Saved entries:
--*--

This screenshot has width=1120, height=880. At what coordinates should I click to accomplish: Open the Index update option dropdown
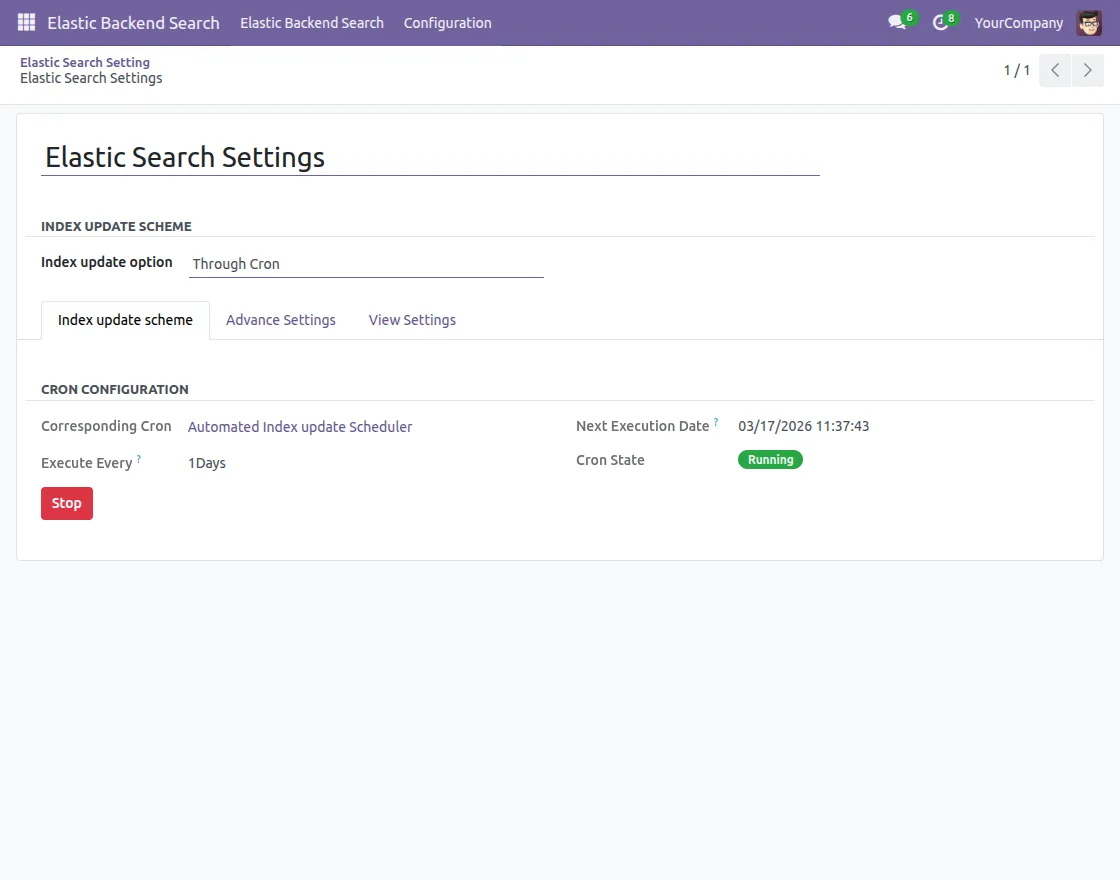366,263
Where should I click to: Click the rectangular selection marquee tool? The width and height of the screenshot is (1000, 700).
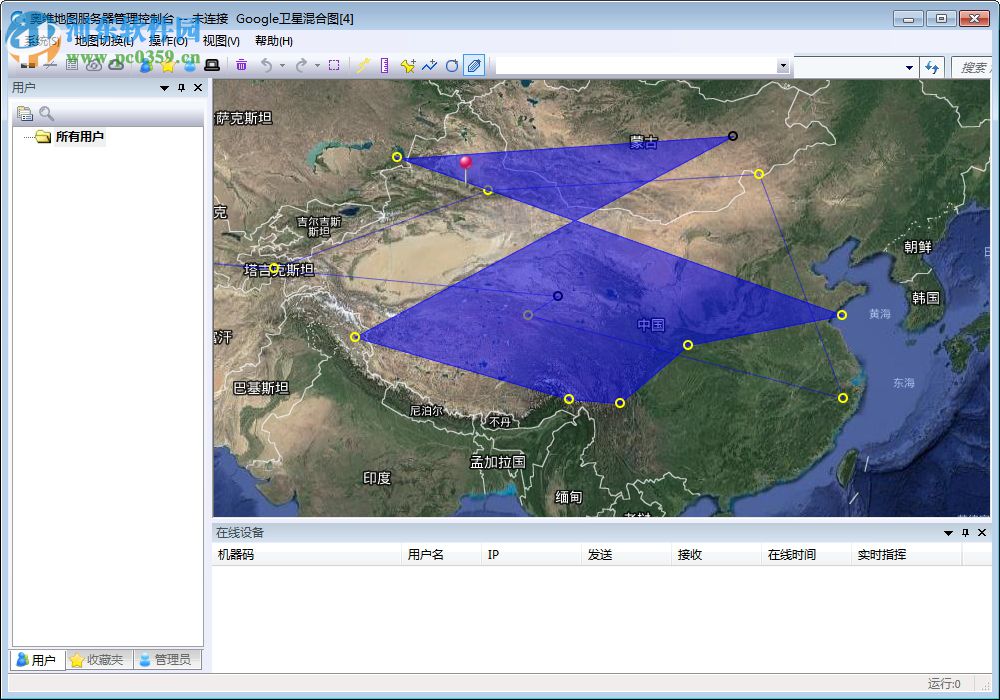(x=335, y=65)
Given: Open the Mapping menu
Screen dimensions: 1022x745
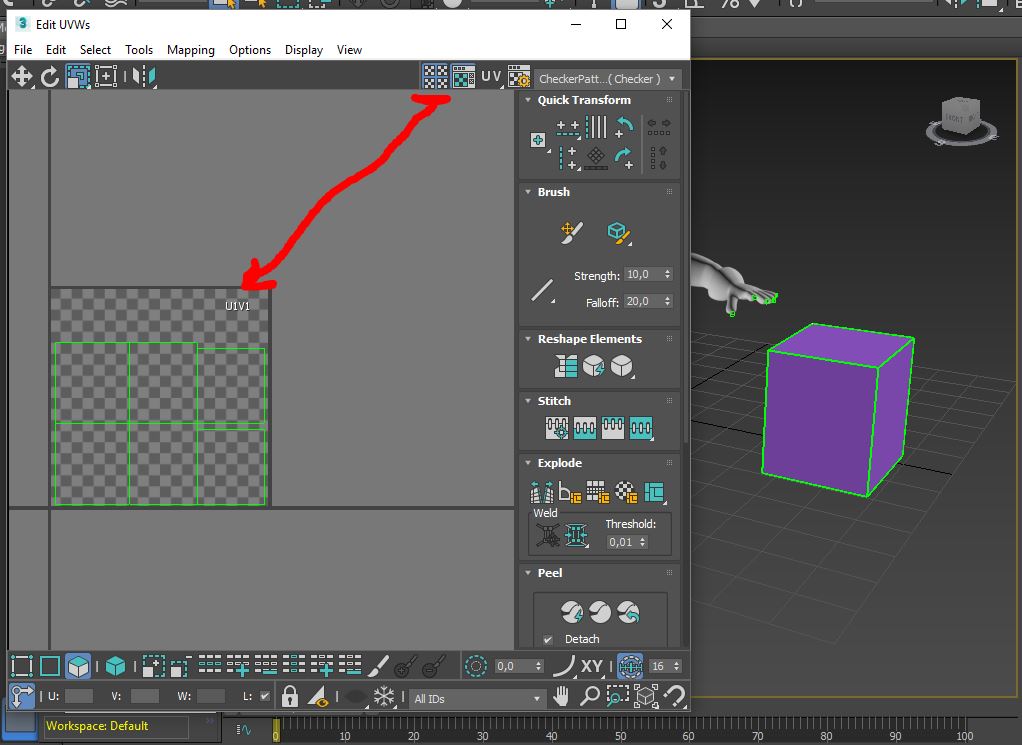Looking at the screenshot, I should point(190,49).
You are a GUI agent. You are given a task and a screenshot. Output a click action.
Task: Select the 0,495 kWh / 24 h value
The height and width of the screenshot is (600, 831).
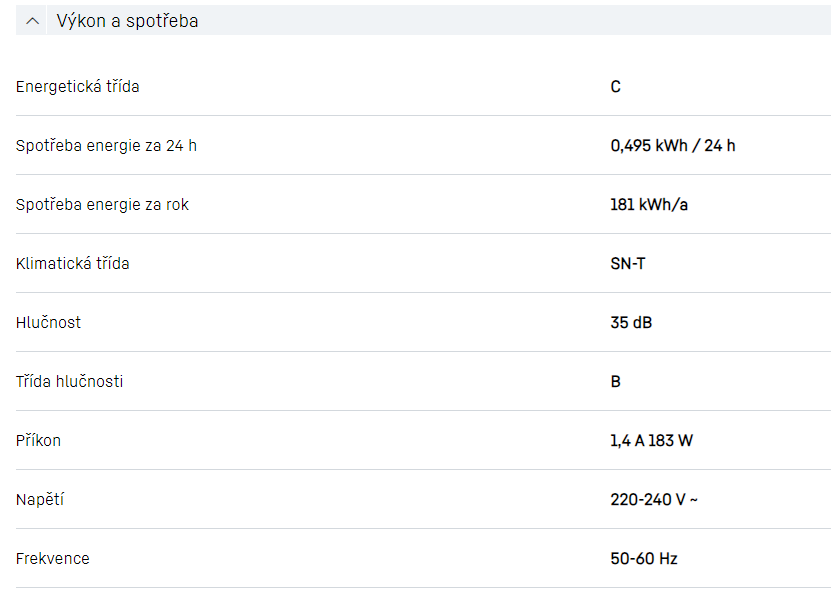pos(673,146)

--*--

- **How to complete this task**
Return, exactly as they stand, all of the lines above, but not the pictures.

- **Result of this exercise**
This screenshot has width=1120, height=880. At what coordinates should I click to accomplish: Open the Index update option dropdown
366,263
Where should I click to: Click the rectangular selection marquee tool? The width and height of the screenshot is (1000, 700).
(x=335, y=65)
Given: Open the Mapping menu
Screen dimensions: 1022x745
Looking at the screenshot, I should point(190,49).
You are a GUI agent. You are given a task and a screenshot. Output a click action.
Task: Select the 0,495 kWh / 24 h value
The height and width of the screenshot is (600, 831).
pos(673,146)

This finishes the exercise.